Re: JSecurity and CSRF

[Les Hazlewood <le...@hazlewood.com>]

Yep, just read that.  If that is the case, this is an incredibly easy
fix for non-ajax situations:

1.  Create a <jsec:sessionId/> tag that prints out a hidden field:
<input type="hidden" name="JSESSIONID"
value="runtime_session_id_value"/>
2.  Create a Filter implementation that checks the following:

Is there a 'JSESSIONID' parameter in the current request?
- Yes: does it match a previously set Cookie named JSESSIONID?
    - Yes: request is valid, let it through
    - No: potential CSRF attack, show access denied view
- No: no JSESSIOND parameter - let the request through as normal.

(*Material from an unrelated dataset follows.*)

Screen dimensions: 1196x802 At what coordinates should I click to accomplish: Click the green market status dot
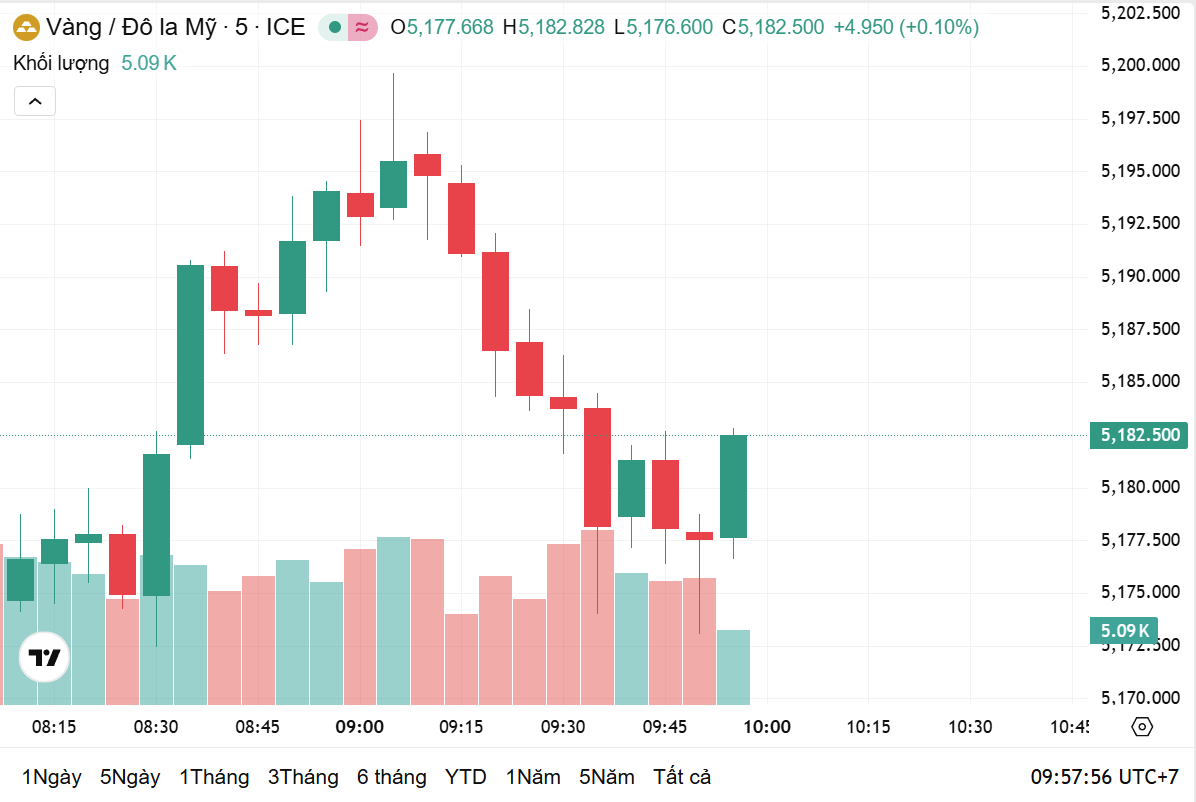pos(334,27)
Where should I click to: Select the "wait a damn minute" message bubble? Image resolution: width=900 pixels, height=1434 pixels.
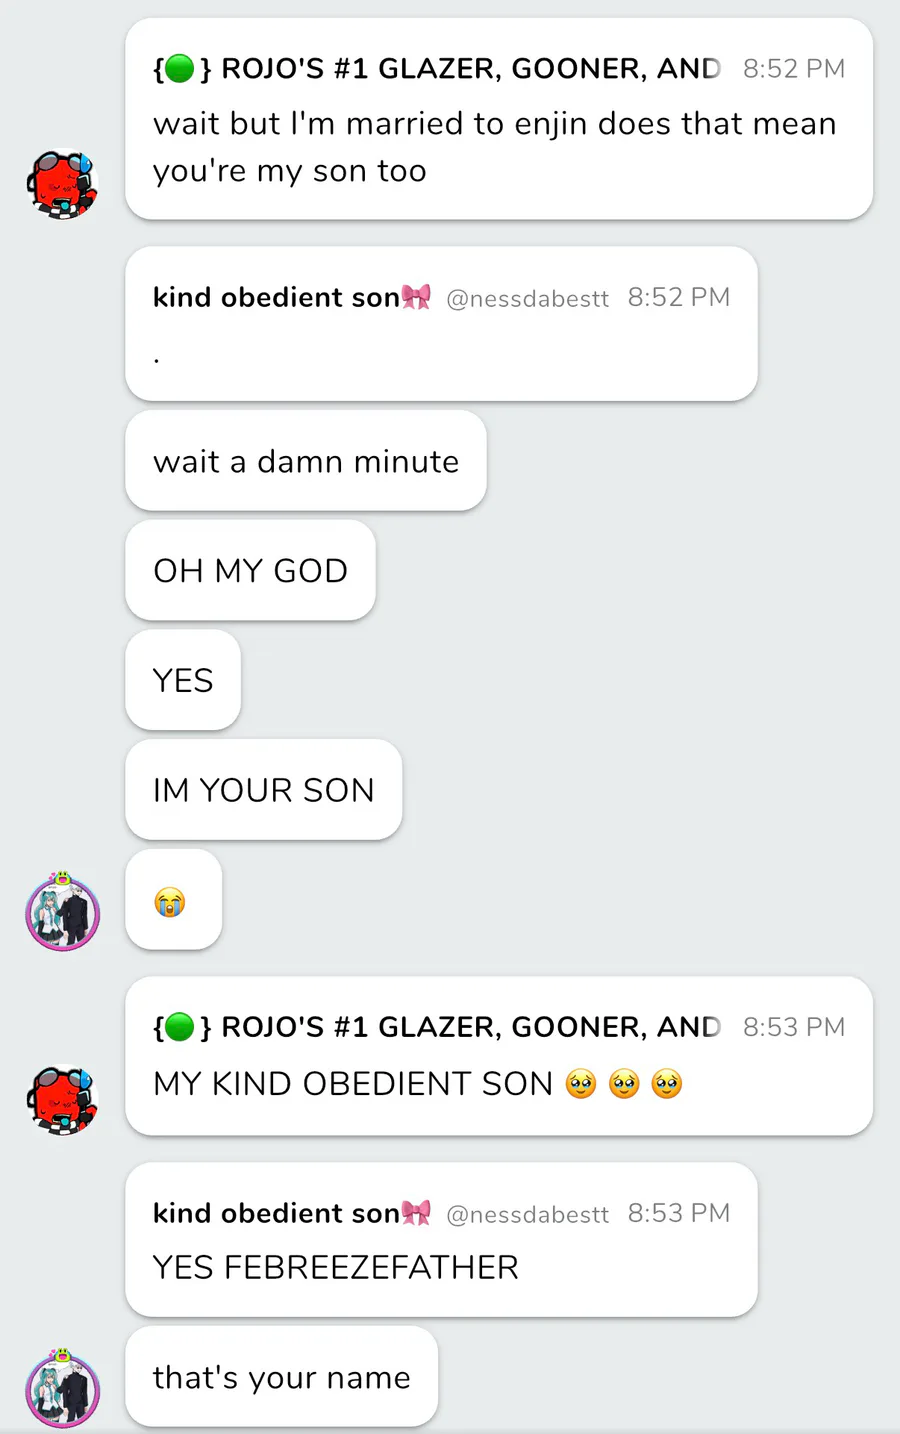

3.  Add this to the jsecurity [urls] definition:
/** = antiCsrf

JSecurity doesn't have any AJAX support at all since that varies
dramatically across web environments, so I'm not sure it could do the
AJAX double submit technique.  I do know a JS guru that could help me
find a way if its possible...

Whaddya think?  Does this sound like a viable solution moving forward?

Actually, I wonder if this should logic should be included in the raw
functionality of JSecurity's sessionId acquisition logic when deployed
in web apps - not a user configurable Filter (in case they forget to
configure that filter in the [urls] definition.

P.S.  This needs to be archived, so I'm cc'ing the JSec Dev list...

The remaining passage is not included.